> **Your task**: Pictures stay out of the copy, which must hold exactly the lines from the one containing "Given: Click the Zoom Out magnifier icon" through the end of the material below.

Recorded information below:

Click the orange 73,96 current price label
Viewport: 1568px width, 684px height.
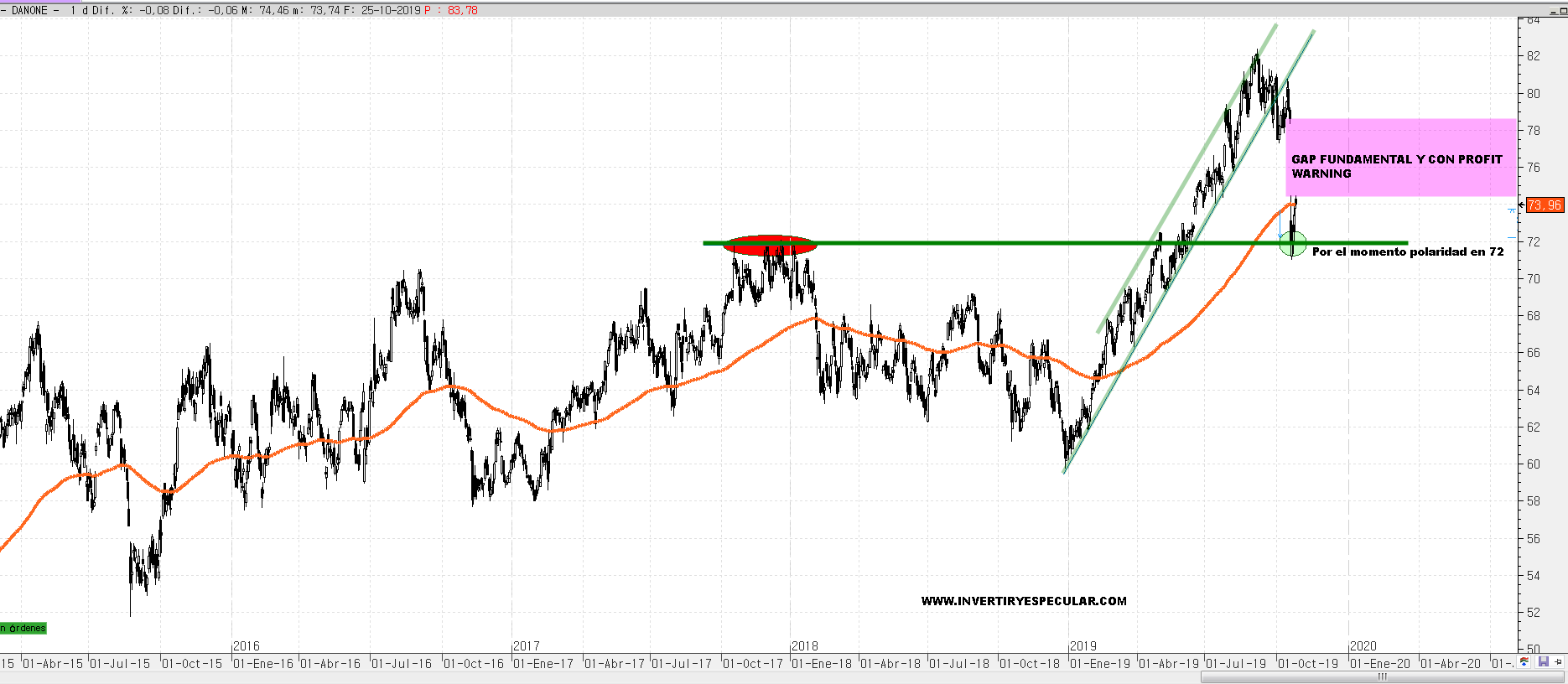[x=1544, y=205]
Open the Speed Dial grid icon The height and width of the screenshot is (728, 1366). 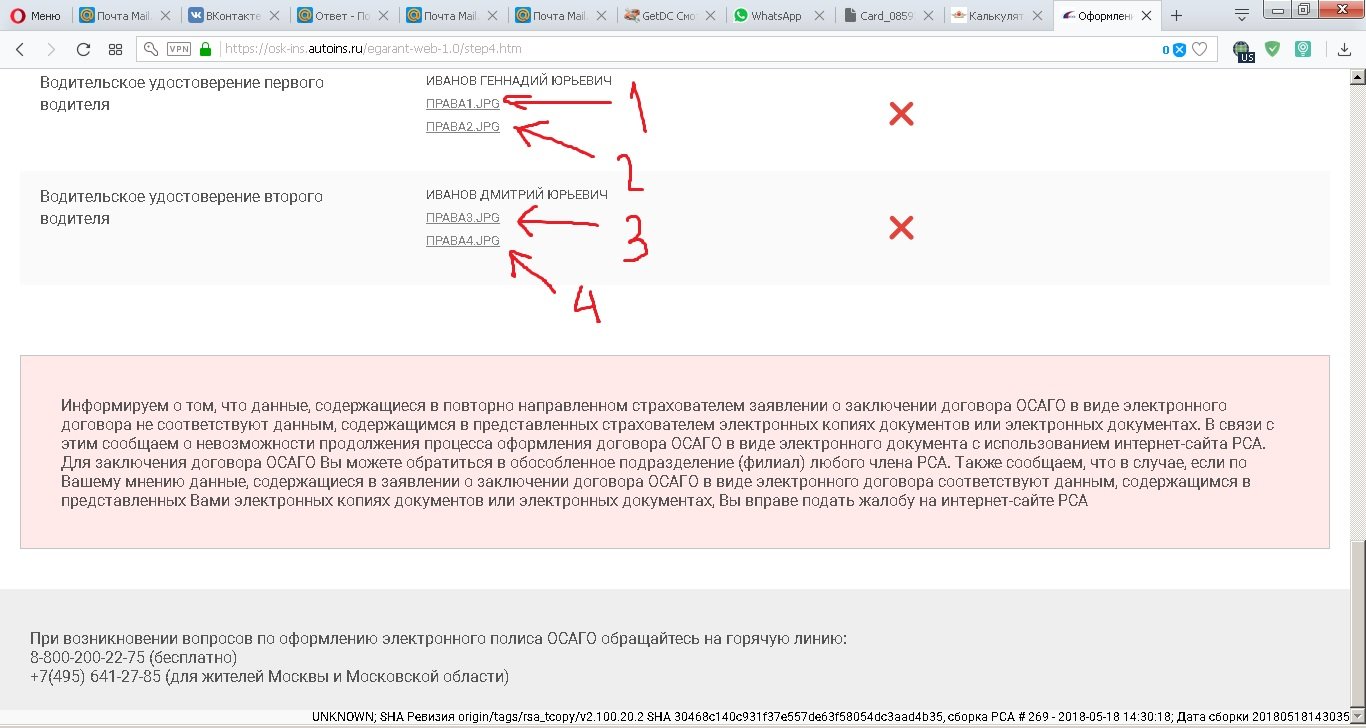click(x=115, y=49)
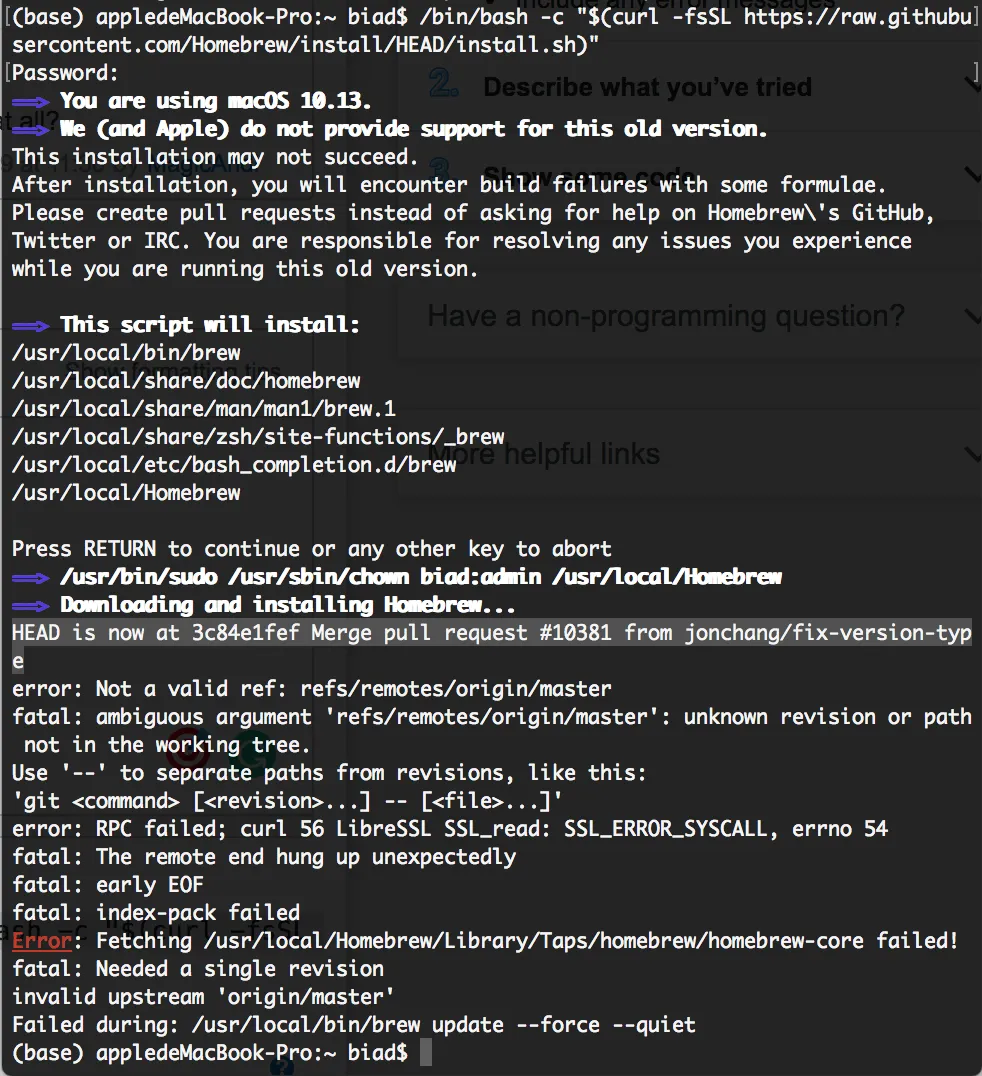Screen dimensions: 982x1076
Task: Click the 'Password:' prompt line
Action: (x=65, y=73)
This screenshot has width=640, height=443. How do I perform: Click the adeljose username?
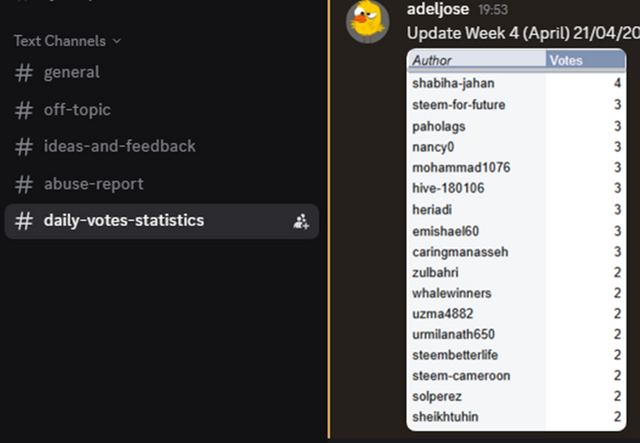click(438, 9)
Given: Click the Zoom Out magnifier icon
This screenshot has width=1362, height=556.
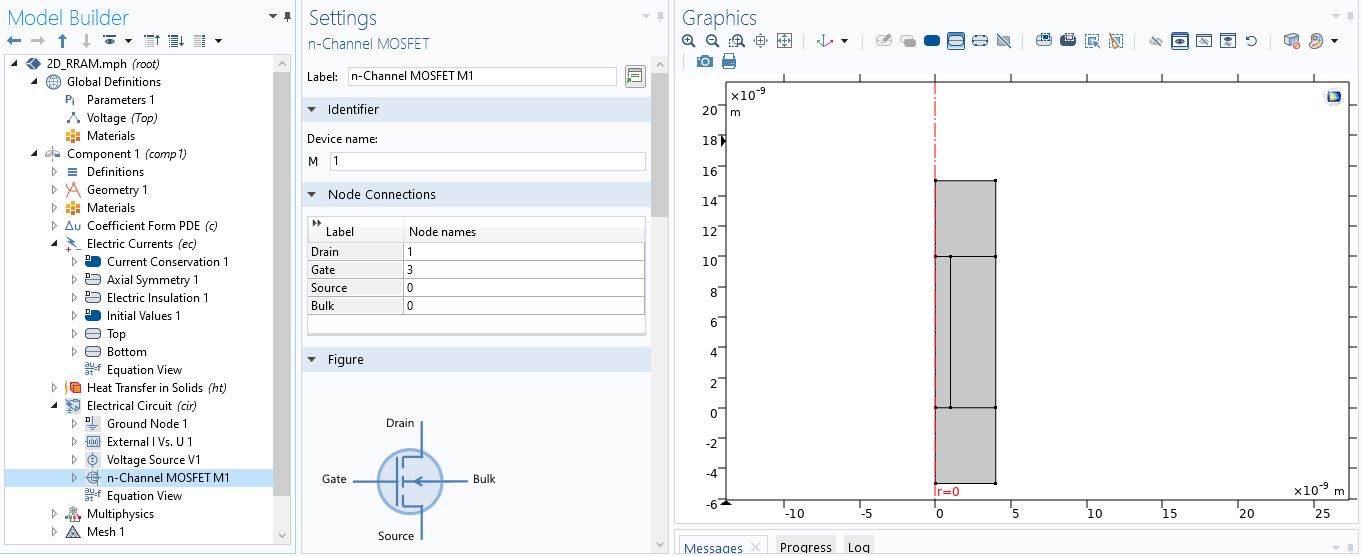Looking at the screenshot, I should tap(712, 41).
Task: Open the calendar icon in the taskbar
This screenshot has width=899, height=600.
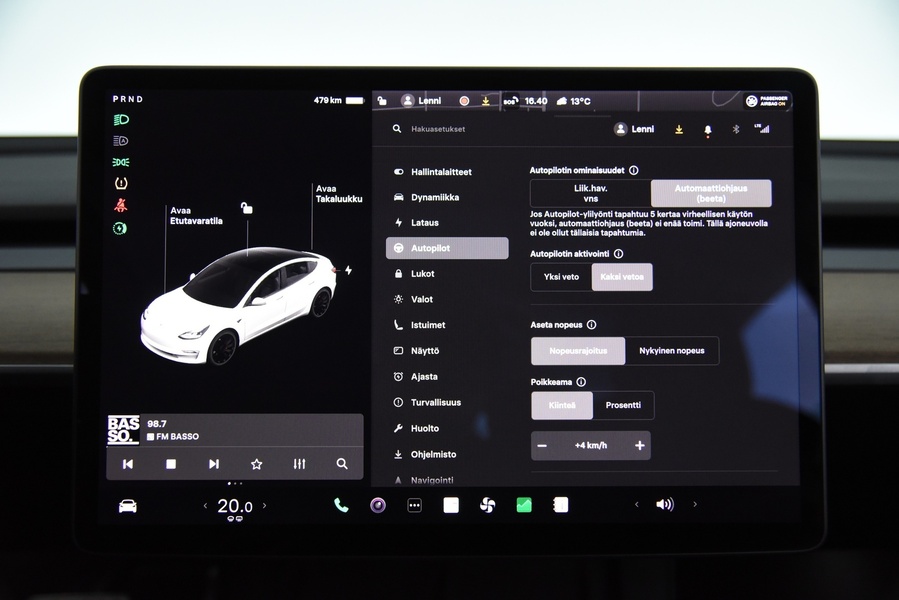Action: click(560, 505)
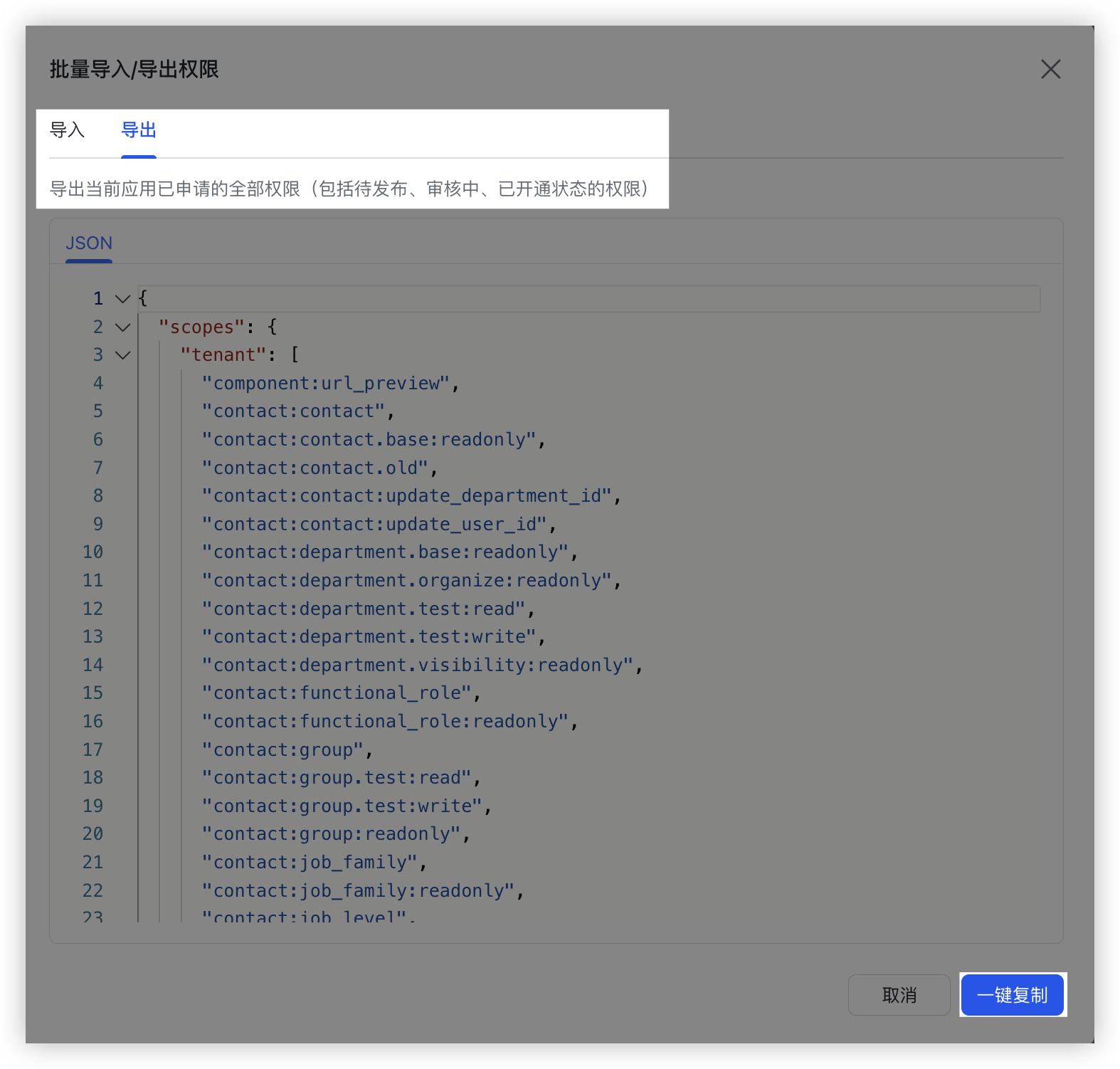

End of Recorded information.

> **Final answer**:
Given: Click the Zoom Out magnifier icon
This screenshot has width=1362, height=556.
Looking at the screenshot, I should tap(712, 41).
Task: Open the calendar icon in the taskbar
This screenshot has width=899, height=600.
Action: click(560, 505)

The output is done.